**TASK GOAL**
Could you restate the whole listing word for word?
--- DATASET EXCERPTS Enclosed Below ---
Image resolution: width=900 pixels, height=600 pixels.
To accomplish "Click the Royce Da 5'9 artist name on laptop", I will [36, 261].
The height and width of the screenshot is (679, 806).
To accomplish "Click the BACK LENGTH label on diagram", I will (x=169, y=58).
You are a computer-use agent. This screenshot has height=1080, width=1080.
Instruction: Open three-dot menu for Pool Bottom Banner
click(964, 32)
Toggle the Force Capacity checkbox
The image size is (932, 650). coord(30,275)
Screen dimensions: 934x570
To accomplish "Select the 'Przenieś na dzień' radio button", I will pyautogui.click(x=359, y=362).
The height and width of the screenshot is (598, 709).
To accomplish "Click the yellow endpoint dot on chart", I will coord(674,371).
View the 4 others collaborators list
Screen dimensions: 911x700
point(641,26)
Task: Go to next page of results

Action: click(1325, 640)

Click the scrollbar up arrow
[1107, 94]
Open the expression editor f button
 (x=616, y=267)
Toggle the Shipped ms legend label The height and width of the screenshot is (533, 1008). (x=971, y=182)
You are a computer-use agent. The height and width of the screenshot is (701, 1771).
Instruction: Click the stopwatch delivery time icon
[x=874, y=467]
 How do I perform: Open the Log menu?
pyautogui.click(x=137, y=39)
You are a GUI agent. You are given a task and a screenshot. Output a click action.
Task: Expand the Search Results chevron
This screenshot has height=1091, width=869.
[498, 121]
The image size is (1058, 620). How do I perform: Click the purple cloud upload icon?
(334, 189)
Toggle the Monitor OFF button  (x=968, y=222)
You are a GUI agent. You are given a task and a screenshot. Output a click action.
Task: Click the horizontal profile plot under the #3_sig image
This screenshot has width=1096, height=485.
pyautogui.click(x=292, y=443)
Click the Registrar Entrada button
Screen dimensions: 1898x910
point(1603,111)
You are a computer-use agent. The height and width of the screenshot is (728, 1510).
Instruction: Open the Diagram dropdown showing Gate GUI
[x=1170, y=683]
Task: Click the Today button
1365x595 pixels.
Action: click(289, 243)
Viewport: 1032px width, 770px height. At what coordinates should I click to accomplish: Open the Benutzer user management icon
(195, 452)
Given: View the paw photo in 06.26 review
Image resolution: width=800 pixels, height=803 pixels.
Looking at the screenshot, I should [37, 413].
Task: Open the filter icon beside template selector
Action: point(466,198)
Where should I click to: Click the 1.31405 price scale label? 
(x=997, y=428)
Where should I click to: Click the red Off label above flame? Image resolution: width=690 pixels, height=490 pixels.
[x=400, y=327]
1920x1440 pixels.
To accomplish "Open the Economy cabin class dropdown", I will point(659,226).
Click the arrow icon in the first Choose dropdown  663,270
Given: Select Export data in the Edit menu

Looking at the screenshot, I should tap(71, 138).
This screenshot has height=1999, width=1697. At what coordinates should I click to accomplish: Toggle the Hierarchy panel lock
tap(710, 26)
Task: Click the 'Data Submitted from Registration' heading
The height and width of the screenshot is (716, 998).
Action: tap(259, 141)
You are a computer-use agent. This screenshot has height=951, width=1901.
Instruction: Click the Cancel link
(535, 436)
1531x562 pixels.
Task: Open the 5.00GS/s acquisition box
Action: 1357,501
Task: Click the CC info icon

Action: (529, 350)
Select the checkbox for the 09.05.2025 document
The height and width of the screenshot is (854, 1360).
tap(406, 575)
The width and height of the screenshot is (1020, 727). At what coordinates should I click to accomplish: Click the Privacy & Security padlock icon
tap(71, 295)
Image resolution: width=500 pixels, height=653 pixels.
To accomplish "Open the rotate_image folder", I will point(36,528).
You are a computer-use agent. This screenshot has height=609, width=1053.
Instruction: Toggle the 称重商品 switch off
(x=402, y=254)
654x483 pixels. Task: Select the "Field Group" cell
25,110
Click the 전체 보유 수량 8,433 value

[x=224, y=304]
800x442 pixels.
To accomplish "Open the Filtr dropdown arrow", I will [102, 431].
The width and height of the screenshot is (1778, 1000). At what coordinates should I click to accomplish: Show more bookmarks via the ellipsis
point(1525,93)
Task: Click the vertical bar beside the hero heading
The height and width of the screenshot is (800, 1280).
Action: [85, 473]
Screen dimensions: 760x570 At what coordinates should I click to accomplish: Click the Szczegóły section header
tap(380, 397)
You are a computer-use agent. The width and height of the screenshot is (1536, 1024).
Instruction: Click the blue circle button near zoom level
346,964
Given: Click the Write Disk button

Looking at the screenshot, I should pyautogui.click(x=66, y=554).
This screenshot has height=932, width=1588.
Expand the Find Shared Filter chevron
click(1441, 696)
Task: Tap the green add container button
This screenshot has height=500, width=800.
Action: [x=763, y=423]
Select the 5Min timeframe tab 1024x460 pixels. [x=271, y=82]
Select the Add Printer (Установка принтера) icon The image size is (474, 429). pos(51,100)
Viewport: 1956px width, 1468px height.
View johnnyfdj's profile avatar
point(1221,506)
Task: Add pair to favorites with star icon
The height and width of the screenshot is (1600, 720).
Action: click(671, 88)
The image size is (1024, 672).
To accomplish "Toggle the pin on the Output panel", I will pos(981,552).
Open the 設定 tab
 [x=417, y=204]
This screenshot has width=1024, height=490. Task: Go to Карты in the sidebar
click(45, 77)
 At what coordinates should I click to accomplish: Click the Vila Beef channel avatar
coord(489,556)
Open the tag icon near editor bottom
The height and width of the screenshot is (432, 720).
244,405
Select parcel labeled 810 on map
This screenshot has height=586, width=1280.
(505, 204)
--- End of Enclosed DATASET EXCERPTS ---
**WRITTEN ANSWER**
Image resolution: width=900 pixels, height=600 pixels.
To accomplish "Click the Royce Da 5'9 artist name on laptop", I will [36, 261].
The height and width of the screenshot is (679, 806).
To accomplish "Click the BACK LENGTH label on diagram", I will (x=169, y=58).
You are a computer-use agent. This screenshot has height=1080, width=1080.
Instruction: Open three-dot menu for Pool Bottom Banner
click(964, 32)
Toggle the Force Capacity checkbox
The image size is (932, 650). coord(30,275)
Screen dimensions: 934x570
To accomplish "Select the 'Przenieś na dzień' radio button", I will pyautogui.click(x=359, y=362).
The height and width of the screenshot is (598, 709).
To accomplish "Click the yellow endpoint dot on chart", I will coord(674,371).
View the 4 others collaborators list
Screen dimensions: 911x700
point(641,26)
Task: Go to next page of results

Action: click(1325, 640)

Click the scrollbar up arrow
[1107, 94]
Open the expression editor f button
 (x=616, y=267)
Toggle the Shipped ms legend label The height and width of the screenshot is (533, 1008). (x=971, y=182)
You are a computer-use agent. The height and width of the screenshot is (701, 1771).
Instruction: Click the stopwatch delivery time icon
[x=874, y=467]
 How do I perform: Open the Log menu?
pyautogui.click(x=137, y=39)
You are a GUI agent. You are given a task and a screenshot. Output a click action.
Task: Expand the Search Results chevron
This screenshot has height=1091, width=869.
[498, 121]
The image size is (1058, 620). How do I perform: Click the purple cloud upload icon?
(334, 189)
Toggle the Monitor OFF button  (x=968, y=222)
You are a GUI agent. You are given a task and a screenshot. Output a click action.
Task: Click the horizontal profile plot under the #3_sig image
This screenshot has width=1096, height=485.
pyautogui.click(x=292, y=443)
Click the Registrar Entrada button
Screen dimensions: 1898x910
point(1603,111)
You are a computer-use agent. The height and width of the screenshot is (728, 1510).
Instruction: Open the Diagram dropdown showing Gate GUI
[x=1170, y=683]
Task: Click the Today button
1365x595 pixels.
Action: click(289, 243)
Viewport: 1032px width, 770px height. At what coordinates should I click to accomplish: Open the Benutzer user management icon
(195, 452)
Given: View the paw photo in 06.26 review
Image resolution: width=800 pixels, height=803 pixels.
Looking at the screenshot, I should [37, 413].
Task: Open the filter icon beside template selector
Action: point(466,198)
Where should I click to: Click the 1.31405 price scale label? 
(x=997, y=428)
Where should I click to: Click the red Off label above flame? Image resolution: width=690 pixels, height=490 pixels.
[x=400, y=327]
1920x1440 pixels.
To accomplish "Open the Economy cabin class dropdown", I will point(659,226).
Click the arrow icon in the first Choose dropdown  663,270
Given: Select Export data in the Edit menu

Looking at the screenshot, I should tap(71, 138).
This screenshot has height=1999, width=1697. At what coordinates should I click to accomplish: Toggle the Hierarchy panel lock
tap(710, 26)
Task: Click the 'Data Submitted from Registration' heading
The height and width of the screenshot is (716, 998).
Action: tap(259, 141)
You are a computer-use agent. This screenshot has height=951, width=1901.
Instruction: Click the Cancel link
(535, 436)
1531x562 pixels.
Task: Open the 5.00GS/s acquisition box
Action: 1357,501
Task: Click the CC info icon

Action: (529, 350)
Select the checkbox for the 09.05.2025 document
The height and width of the screenshot is (854, 1360).
tap(406, 575)
The width and height of the screenshot is (1020, 727). At what coordinates should I click to accomplish: Click the Privacy & Security padlock icon
tap(71, 295)
Image resolution: width=500 pixels, height=653 pixels.
To accomplish "Open the rotate_image folder", I will point(36,528).
You are a computer-use agent. This screenshot has height=609, width=1053.
Instruction: Toggle the 称重商品 switch off
(x=402, y=254)
654x483 pixels. Task: Select the "Field Group" cell
25,110
Click the 전체 보유 수량 8,433 value

[x=224, y=304]
800x442 pixels.
To accomplish "Open the Filtr dropdown arrow", I will [102, 431].
The width and height of the screenshot is (1778, 1000). At what coordinates should I click to accomplish: Show more bookmarks via the ellipsis
point(1525,93)
Task: Click the vertical bar beside the hero heading
The height and width of the screenshot is (800, 1280).
Action: [85, 473]
Screen dimensions: 760x570 At what coordinates should I click to accomplish: Click the Szczegóły section header
tap(380, 397)
You are a computer-use agent. The width and height of the screenshot is (1536, 1024).
Instruction: Click the blue circle button near zoom level
346,964
Given: Click the Write Disk button

Looking at the screenshot, I should pyautogui.click(x=66, y=554).
This screenshot has height=932, width=1588.
Expand the Find Shared Filter chevron
click(1441, 696)
Task: Tap the green add container button
This screenshot has height=500, width=800.
Action: [x=763, y=423]
Select the 5Min timeframe tab 1024x460 pixels. [x=271, y=82]
Select the Add Printer (Установка принтера) icon The image size is (474, 429). pos(51,100)
Viewport: 1956px width, 1468px height.
View johnnyfdj's profile avatar
point(1221,506)
Task: Add pair to favorites with star icon
The height and width of the screenshot is (1600, 720).
Action: click(671, 88)
The image size is (1024, 672).
To accomplish "Toggle the pin on the Output panel", I will pos(981,552).
Open the 設定 tab
 [x=417, y=204]
This screenshot has width=1024, height=490. Task: Go to Карты in the sidebar
click(45, 77)
 At what coordinates should I click to accomplish: Click the Vila Beef channel avatar
coord(489,556)
Open the tag icon near editor bottom
The height and width of the screenshot is (432, 720).
244,405
Select parcel labeled 810 on map
This screenshot has height=586, width=1280.
(505, 204)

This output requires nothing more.